Sexual satisfaction was measured among all participants who reported ever having a sexual experience, and was determined through the question: ‘How satisfied were you with your sex life in the three months before the circuit-breaker?’, as well as ‘How satisfied were you with your sex life during the circuit-breaker?’, to which participants could respond with ‘very’, ‘somewhat’, ‘not very’ or ‘not at all’. We recoded this into a binary variable to reflect increases or decreases in sexual satisfaction, comparing changes in such responses in the 3 months prior to COVID-19 and during COVID-19. Participants who indicated the same response for both time frames were coded as having ‘stayed the same’, while participants with missing data for this variable on either time frame were excluded for the newly-coded variables.
Statistical analysis
Statistical analysis was carried out using the statistical software, STATA ver. 15 (Stata Corp., College Station, TX, USA). As the outcomes of interest for this study included measures of sexual behaviours and sexual satisfaction, we limited our analyses to individuals who reported ever having a sexual experience. We employed descriptive statistics to describe broad patterns in the measures collected for our study. We used bivariable statistics to assess and compare trends in sociodemographic characteristics, sexual behaviours, and levels of sexual satisfaction by one’s partnership status. Chi-squared tests were employed to determine if statistically significant differences existed across such comparisons. Multivariable Poisson regression models with robust sandwich variances were used to compute the adjusted prevalence ratio (aPR) for a reported decrease in one’s sexual satisfaction. Poisson regression was chosen over logistic regression as the outcome was considered to be common and exceeded 10% of the study population.43 We controlled for key sociodemographic variables such as age, sex assigned at birth, sexual orientation, race, religion, housing type, income level, and educational attainment. Selection of these variables were informed by key population indicators used in Singapore, as well as measures of the social determinants of health.26,44 Missing data were <5% for variables used in regression analyses, and thus were not likely to have a consequential impact on analyses.45 Statistical significance was set at P < 0.05.
Results
Sociodemographic characteristics of the sample
The survey advertising campaign reported a total number of 14 026 impressions and 427 clicks, indicating a click-through rate of 3.04%. As the survey only captured responses from eligible participants, we were unable to ascertain a disqualification or eligibility rate. Five-hundred and fifty-nine out of 562 participants who were eligible for the study fully completed the online questionnaire, thus providing a survey completion rate of 99.5%. Full completion of the survey was not a criterion for inclusion in the study. Table 1 summarises the sociodemographic characteristics of all individuals who ever had a sexual experience (n = 338). A total of 106, 115 and 117 reported being single (31.4%), not living with their partner (34.0%), and living with their partner (34.6%), respectively. The median age of participants was 28 years, and older respondents were more likely to be cohabiting with their partners. Participants were largely heterosexual (n = 192, 57.5%), of Chinese race (n = 275, 83.3%), had no religion (n = 98, 29.5%), staying in four-room Housing Development Board (HDB) flats (n = 108, 32.2%), earning an income (n = 265, 79.1%), and had educational attainment of a university degree and above (n = 182, 54.2%).

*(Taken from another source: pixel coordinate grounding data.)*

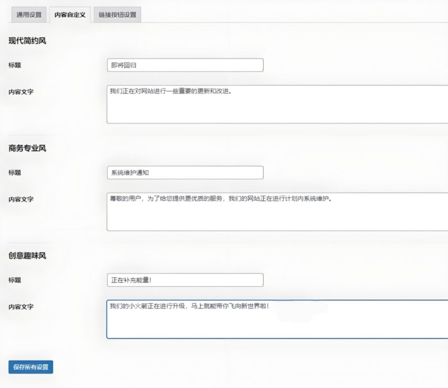
Task: Click the 保存所有设置 button
Action: click(31, 367)
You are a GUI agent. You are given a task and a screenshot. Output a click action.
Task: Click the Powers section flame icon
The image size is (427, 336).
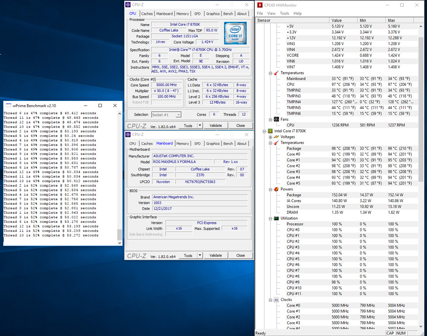(276, 189)
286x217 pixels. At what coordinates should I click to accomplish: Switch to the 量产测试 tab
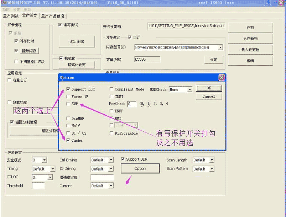coord(11,16)
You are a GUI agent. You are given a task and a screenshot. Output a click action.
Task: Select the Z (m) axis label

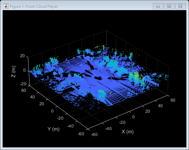pyautogui.click(x=13, y=72)
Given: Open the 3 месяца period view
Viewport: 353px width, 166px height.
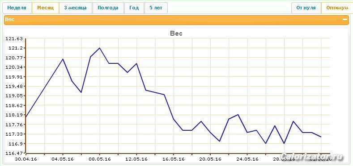Looking at the screenshot, I should [x=76, y=8].
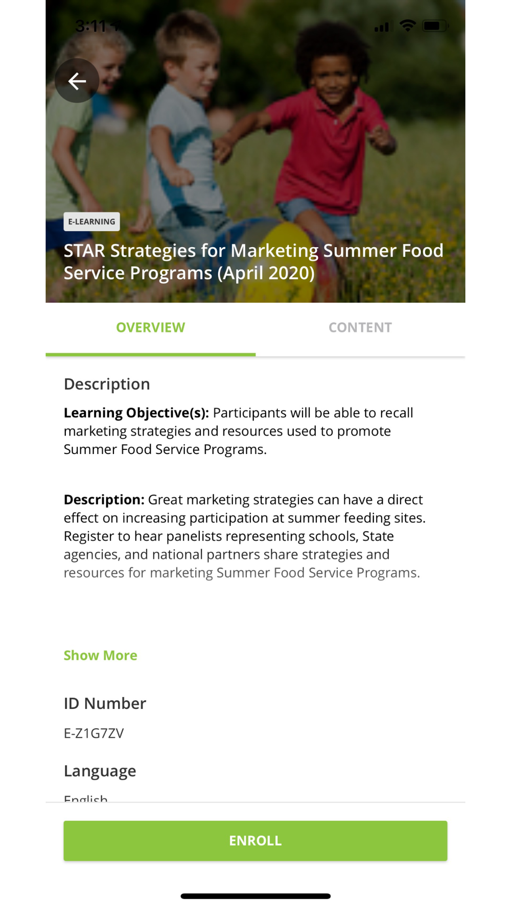
Task: Click the battery indicator icon
Action: point(435,26)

Sexual behaviours in the 3 months prior to and during the COVID-19 circuit breaker measures
A total of 338 (n = 60.1%) respondents reporting ever having a sexual experience. Figs 1 and 2 summarise the reported sexual behaviours by partnership status in the 3 months before and during the COVID-19 circuit breaker measures, respectively. Supplementary Tables S1 and S2 provide detailed tables for these figures. Of those who ever had a sexual experience, 106, 115 and 117 participants reported being single (31.4%), not living with their partners (34.0%), and living with their partners (34.6%), respectively. We assessed the relationship between partnership status and sexual behaviours for both time frames.

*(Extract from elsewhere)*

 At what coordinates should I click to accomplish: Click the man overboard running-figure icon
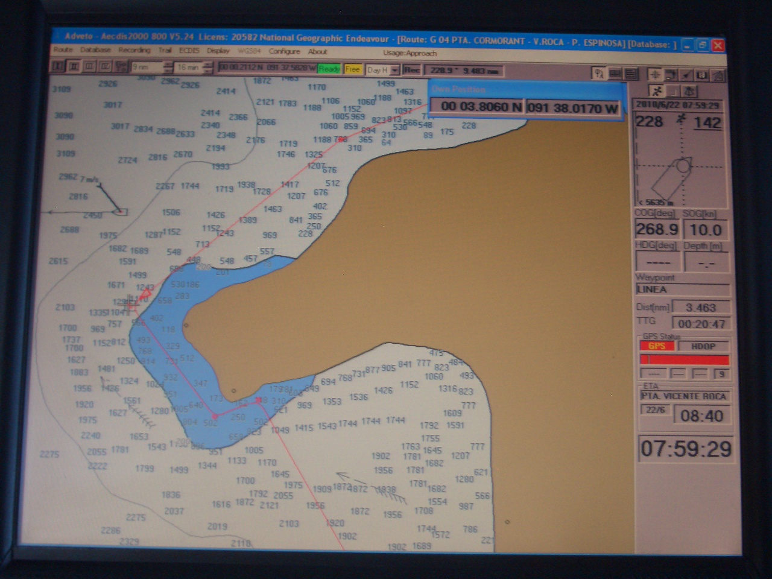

For sexual behaviours in the 3 months prior to COVID-19, participants who were single reported lower levels of activities with a steady sexual partner and higher level of activities with casual sexual partners. Bivariable analysis revealed that respondents who were single or not living with their partners engaged in higher levels of masturbation (P < 0.001), sending or receiving nudes (P < 0.001), sex in exchange for money, goods, favours, drugs or shelter (P = 0.021), watching pornography (P < 0.001), and engaging in sex on webcam (P = 0.034). For changes in sexual behaviours during COVID-19 circuit breaker measures, participants who were single or not living with their partners experienced a greater decrease in sexual activities with steady and casual partners, but a greater increase in masturbation (P < 0.001), receiving or sending of nudes (P < 0.001), and watching pornography (P < 0.001) in relation to those living with their partners. Supplementary Tables S1 and S2 provide further details of such trends.

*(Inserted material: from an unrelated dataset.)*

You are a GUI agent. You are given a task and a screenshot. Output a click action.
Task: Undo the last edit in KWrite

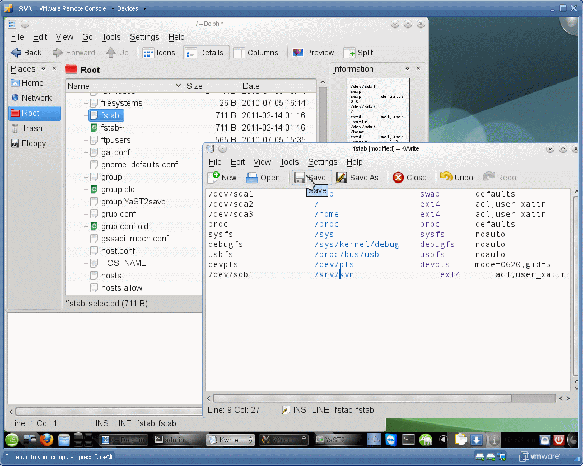click(446, 177)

Sexual satisfaction in the 3 months prior to and during the COVID-19 circuit breaker measures
Table 2 summarises levels of sexual satisfaction in the 3 months prior to and during the COVID-19 circuit breaker measures. In general, there were statistically significant relationships between partnership status with levels of sexual satisfaction across both time frames, as well as changes in sexual satisfaction. Those who were single reported lower levels of sexual satisfaction than those who were partnered in the 3 months before the COVID-19 circuit breaker measures (P = 0.017), whereas those who were living with their partners reported the highest levels of sexual satisfaction compared to those who were single or not staying with their partners (P < 0.001).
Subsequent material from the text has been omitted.